El jardinero es un hombre joven. Encontró el trabajo después de pasarse una buena temporada en el paro, dejando solicitudes y currículum por todas partes. Encontrar trabajo en lo que había estudiado le resultaba sencillamente imposible y a pesar de su licenciatura estaba dispuesto a hacer lo que fuese. Llevaba unos meses trabajando en una empresa que se encargaba del cuidado de los parques y jardines de la ciudad, que a su vez era una subcontrata de otra, que a su vez lo era de una tercera, que a su vez… El caso es que estaba contento por el hecho de tener un trabajo, que además no lo desagradaba. Trabajaba al aire libre, siempre rodeado de árboles y plantas. Tan pronto tocaba segar el césped, como podar los árboles, como recortar los setos, como renovar las plantas, como recoger las hojas caídas en otoño, como ajustar el riego…
El joven jardinero se sentía satisfecho cuando después de una jornada observaba el resultado de su trabajo –y el de sus compañeros–. Hacer bien las cosas se había convertido en una de las máximas de su vida. Hacerlo bien y, por qué no, sentirse orgulloso de ello. Quizá esa actitud, le hacía ser además un hombre extremadamente amable con los vecinos que disfrutaban a diario del parque. Esperaba que algún día, cuando mejorasen las cosas y pudiese encontrar un puesto acorde con los estudios y formación que tenía, esa máxima le seguiría acompañando siempre.
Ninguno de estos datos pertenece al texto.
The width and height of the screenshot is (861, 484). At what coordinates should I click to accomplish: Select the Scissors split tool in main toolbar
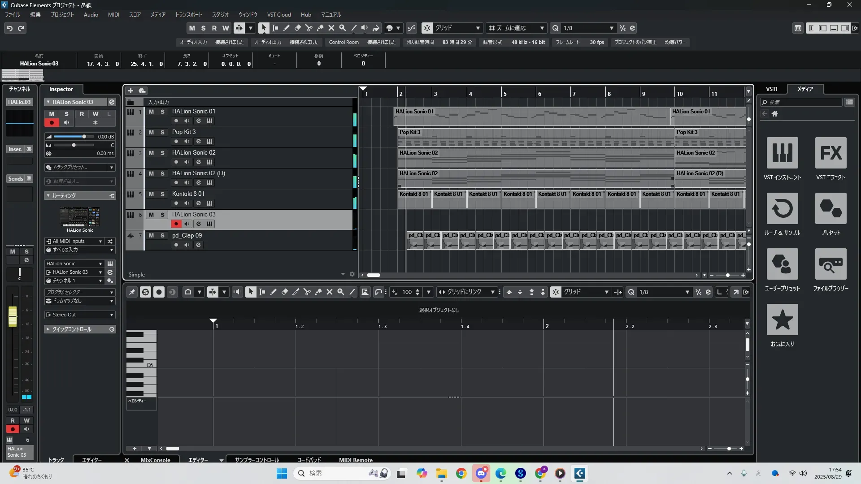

Una mañana, una señora de mediana edad, que no despegaba ni un instante un moderno teléfono móvil de su oreja, paseaba a su enorme perro por allí, o mejor dicho, dejaba suelto a su enorme perro por allí, a pesar de las recomendaciones en contra que se encontraban escritas en varios carteles. El perro a punto estuvo de tirar a un joven que paseaba en bicicleta y, con sus ladridos y gestos amenazantes, asustó a varias personas. La señora, con la cabeza muy alta, como si quisiera dar muestras de su altivez y al mismo tiempo de su indiferencia, seguía hablando por teléfono. Entonces el perro se detuvo en medio de un camino, dobló las patas traseras, apretó sus esfínteres y echó una cagada de campeonato.
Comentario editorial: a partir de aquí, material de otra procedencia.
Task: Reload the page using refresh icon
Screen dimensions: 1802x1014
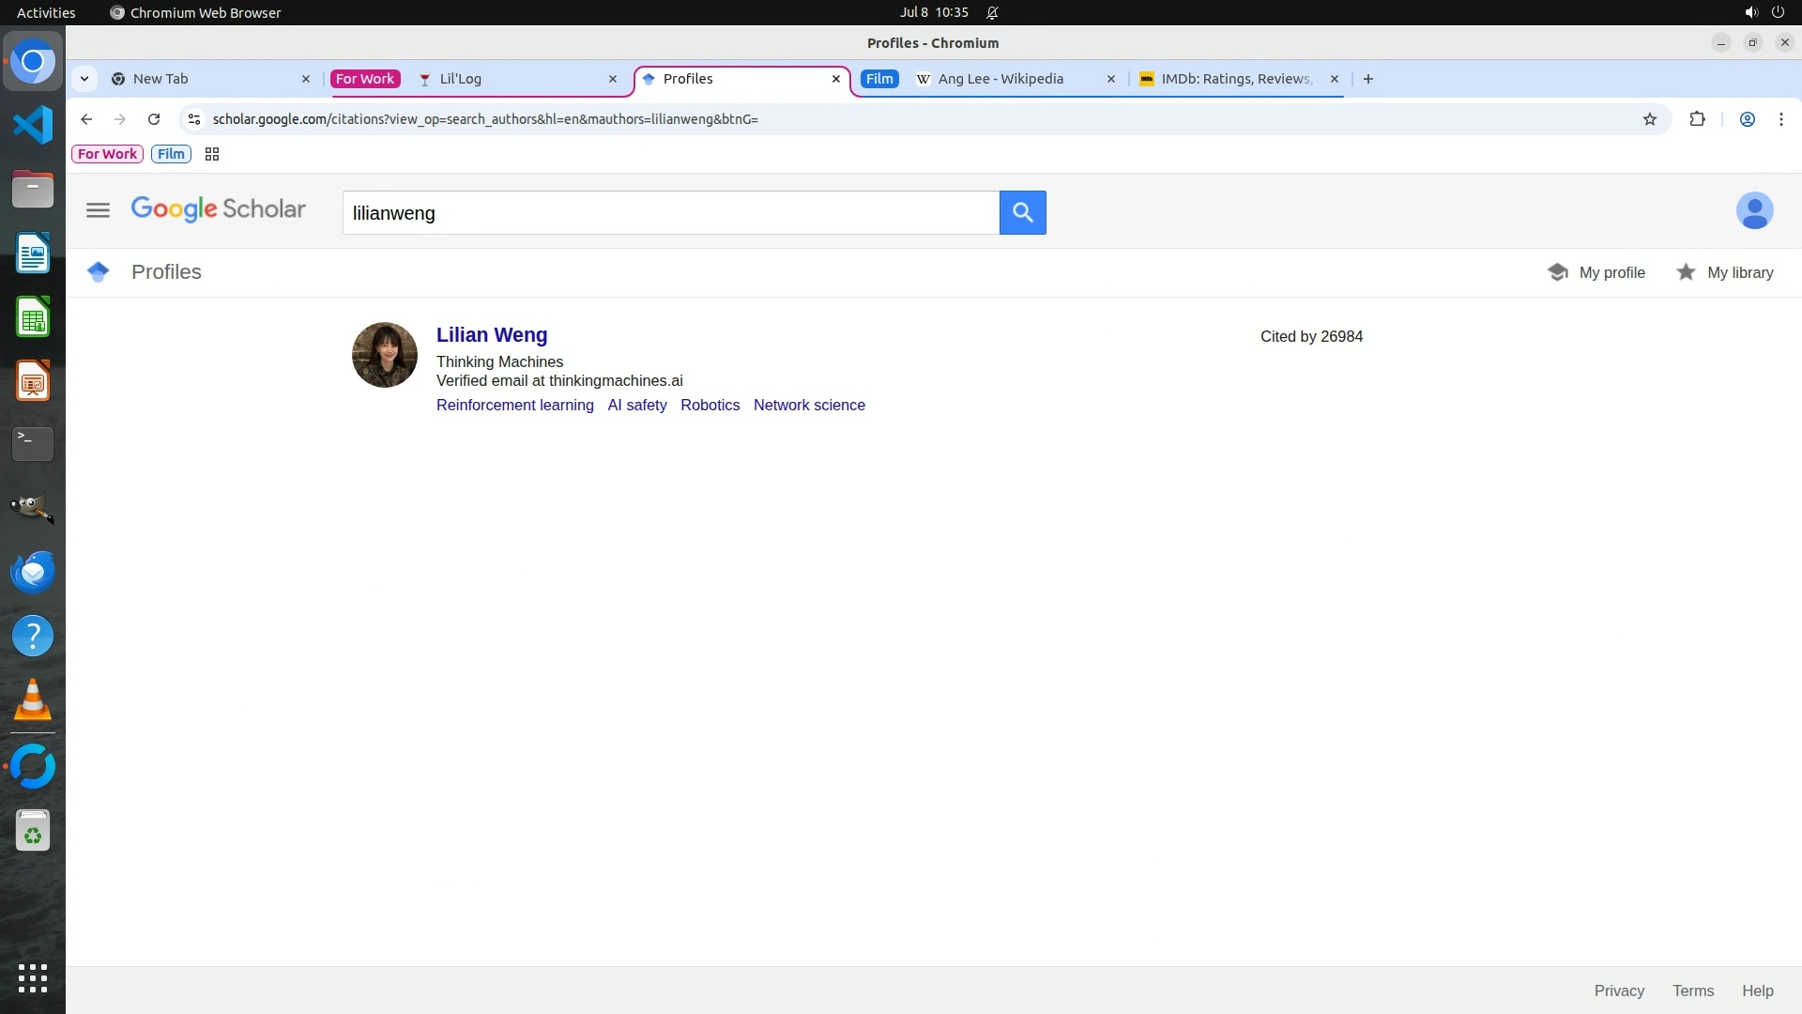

El perro, aliviado, continuó su loca carrera, molestando a cuantas personas se cruzaban en su camino. La señora pasó delante de la mierda como si tal cosa. Fue entonces cuando el joven jardinero, que había contemplado la escena, le hizo un gesto con delicadeza y con un tono de voz sumamente educado se atrevió a hacerle la pregunta más lógica:
–¿No piensa recogerlo, señora?
La señora se volvió hacia él como un rayo, le fulminó con la mirada mientras apretaba los dientes y luego le escupió –o tal vez le vomitó– a la cara las siguientes palabras:
–¡Qué dices, imbécil! ¿Cómo te atreves a reprocharme algo con ese trabajo de mierda que tienes? ¡Muerto de hambre! ¡Recógelo tú, que no sirves para otra cosa!
El joven jardinero se acercó a una papelera, donde había bolsas para los excrementos de los perros. Tomó una de ellas y recogió la enorme cagada. Sólo en ese momento recordé que era Navidad; pero, al fin y al cabo, este detalle carecía de importancia.